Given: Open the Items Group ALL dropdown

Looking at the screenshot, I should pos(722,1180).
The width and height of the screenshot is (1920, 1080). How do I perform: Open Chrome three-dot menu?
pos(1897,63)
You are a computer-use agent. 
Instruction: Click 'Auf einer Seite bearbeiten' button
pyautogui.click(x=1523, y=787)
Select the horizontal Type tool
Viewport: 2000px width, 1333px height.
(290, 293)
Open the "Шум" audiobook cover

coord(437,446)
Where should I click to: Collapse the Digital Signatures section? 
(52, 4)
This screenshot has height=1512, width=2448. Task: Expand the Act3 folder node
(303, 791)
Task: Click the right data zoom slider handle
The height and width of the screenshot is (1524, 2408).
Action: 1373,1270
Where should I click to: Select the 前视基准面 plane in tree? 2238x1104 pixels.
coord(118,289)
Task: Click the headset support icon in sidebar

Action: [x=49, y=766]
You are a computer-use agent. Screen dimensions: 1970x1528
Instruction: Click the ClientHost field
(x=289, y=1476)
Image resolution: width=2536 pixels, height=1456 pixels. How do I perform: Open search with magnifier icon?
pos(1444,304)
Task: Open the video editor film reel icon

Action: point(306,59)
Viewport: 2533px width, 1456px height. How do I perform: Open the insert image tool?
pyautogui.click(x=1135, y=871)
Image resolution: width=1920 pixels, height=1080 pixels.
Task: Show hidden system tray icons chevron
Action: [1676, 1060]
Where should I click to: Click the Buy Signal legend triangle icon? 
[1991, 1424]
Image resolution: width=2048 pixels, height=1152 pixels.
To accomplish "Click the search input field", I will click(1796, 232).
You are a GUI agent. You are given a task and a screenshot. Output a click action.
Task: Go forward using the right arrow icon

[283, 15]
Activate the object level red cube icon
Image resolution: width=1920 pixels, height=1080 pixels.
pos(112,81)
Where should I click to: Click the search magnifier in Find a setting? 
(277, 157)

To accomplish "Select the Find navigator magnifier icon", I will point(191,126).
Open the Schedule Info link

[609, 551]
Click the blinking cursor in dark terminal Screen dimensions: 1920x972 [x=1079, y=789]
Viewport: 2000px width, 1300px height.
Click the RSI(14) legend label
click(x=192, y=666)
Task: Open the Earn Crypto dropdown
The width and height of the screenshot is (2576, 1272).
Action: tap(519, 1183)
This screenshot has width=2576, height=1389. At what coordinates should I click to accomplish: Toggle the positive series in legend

^^^^

ASSIGNMENT>
Respond with one number, the count of lines in the data that hold the string "dimensions".

SOLUTION TO THIS TASK>
2